The Defense Department is always vulnerable to charges of overspending - remember the $7,600 coffee maker? - but military leaders argue that what they are putting into biofuels is a blip given the potential benefits of reducing their need for Middle Eastern oil, with all the region’s volatilities.

“Our primary rationale is not economic,” said Sharon Burke, assistant secretary of defense for operational energy plans and programs. “Our job is to defend the country.”

Burke said biofuel spending was just 4 percent of the $1.6 billion budget the military was requesting for efforts to improve energy use in field operations in the next fiscal year. Most of the measures are aimed at reducing the need for fuel in the first place, including using diesel electricity generators more efficiently, putting greener engines into vehicles and aircraft and using hybrid solar generators and batteries in the field.

The Defense Department also is running several demonstration projects on its bases, testing ways to produce and distribute electricity better. And the Army recently put out a request for proposals for $7 billion in renewable-energy projects, part of reaching its goal of getting a gigawatt of its electricity - enough to power roughly 250,000 American homes - from renewable sources by 2025.

COST DRAWING ATTENTION

In Congress, there is little apparent opposition to the overall military push toward renewable power generation or energy efficiency.

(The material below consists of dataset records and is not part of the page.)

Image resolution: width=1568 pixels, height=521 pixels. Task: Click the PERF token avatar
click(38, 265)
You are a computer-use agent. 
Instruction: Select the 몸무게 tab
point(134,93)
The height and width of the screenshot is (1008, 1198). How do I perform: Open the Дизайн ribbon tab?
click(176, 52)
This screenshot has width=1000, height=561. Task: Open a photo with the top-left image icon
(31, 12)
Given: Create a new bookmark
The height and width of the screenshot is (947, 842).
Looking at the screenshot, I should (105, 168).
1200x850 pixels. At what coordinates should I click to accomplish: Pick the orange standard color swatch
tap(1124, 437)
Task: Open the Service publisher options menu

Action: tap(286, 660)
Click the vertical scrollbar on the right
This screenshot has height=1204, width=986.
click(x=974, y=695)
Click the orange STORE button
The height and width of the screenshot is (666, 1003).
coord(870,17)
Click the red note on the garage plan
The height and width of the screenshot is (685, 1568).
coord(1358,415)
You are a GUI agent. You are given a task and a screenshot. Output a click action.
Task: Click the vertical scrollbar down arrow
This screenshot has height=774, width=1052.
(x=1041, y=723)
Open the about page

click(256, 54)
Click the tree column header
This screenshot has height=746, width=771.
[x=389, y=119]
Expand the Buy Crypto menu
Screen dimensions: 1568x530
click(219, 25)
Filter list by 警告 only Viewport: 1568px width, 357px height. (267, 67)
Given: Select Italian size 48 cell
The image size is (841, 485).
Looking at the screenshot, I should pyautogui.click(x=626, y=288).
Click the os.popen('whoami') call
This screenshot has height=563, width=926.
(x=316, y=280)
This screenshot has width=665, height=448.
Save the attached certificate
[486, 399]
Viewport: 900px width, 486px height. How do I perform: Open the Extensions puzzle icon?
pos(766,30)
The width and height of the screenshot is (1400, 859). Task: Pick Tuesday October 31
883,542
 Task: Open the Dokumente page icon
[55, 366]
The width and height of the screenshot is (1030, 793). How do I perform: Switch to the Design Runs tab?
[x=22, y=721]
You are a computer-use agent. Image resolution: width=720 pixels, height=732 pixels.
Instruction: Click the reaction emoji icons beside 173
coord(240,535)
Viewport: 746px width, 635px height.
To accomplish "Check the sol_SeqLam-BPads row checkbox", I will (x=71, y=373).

But the biofuel program has struck a nerve among Republican lawmakers who, ever since the government’s failed investment in the solar-panel maker Solyndra, have been wasting few opportunities to hammer their message that the government should not risk taxpayer money to bolster favored technologies.

U.S. Rep. Mike Conaway, R-Texas, introduced House legislation that would limit biofuel purchasing and production. Conaway, critical of the Great Green Fleet, said Democrats were using the military to pursue an environmental agenda.

“We just want to require the Department of Defense to do exactly what every other American does when they buy fuel: They try to get the best price they can,” he said.

Many of the lawmakers objecting to the biofuels program - including some Democrats who crossed the aisle to support new limits - represent coal country or take money from those in the coal and natural-gas industries.

Conaway, who introduced a measure that would open the door for the military to pursue alternative fuels made from coal and natural gas, gets a large share of his campaign contributions from oil and gas interests, according to OpenSecrets.org.

For U.S. Sen. James Inhofe, R-Okla., who led a similar charge in the Senate, three of his top five contributors, including Koch Industries,make their money from fossil fuels.

Although Inhofe has argued that the biofuels are too expensive, he has helped steer several military contracts to Syntroleum, based in Tulsa, to develop a liquid natural gas fuel for the Air Force, including one that paid the company roughly $22 a gallon. Syntroleum is still pursuing coal- and natural gas-based fuels, but is also in a partnership with Tyson Foods that supplied the Navy with biofuel made from waste animal fat for the Green Fleet demonstration.

What happens to the military biofuels program could hinge on the fall elections.

The Obama administration has opened the government’s purse to provide the kinds of stable contracts and investments that companies say are necessary to raise financing to develop and build commercial biofuel production facilities.

While Republican nominee Mitt Romney’s position on the military biofuels program is unclear, he has signaled that the Pentagon’s emphasis on using more clean energy would not be a priority in his administration.

“When the biggest announcement in his last State of the Union address on improving our military was that the Pentagon will start using more clean energy,” Romney said at the Veterans of Foreign Wars convention this summer, “then you know it’s time for a change.”

Should that view prevail, the industry’s already slow development could stagnate, with many of the smaller companies potentially going out of business.

“Our dream was to build a renewable-fuels company,” said Jonathan Wolfson, Solazyme’s chief executive. Without the military as a guaranteed customer, he said, it will be harder to get there. “Is it going to stop us?” he added. “No.”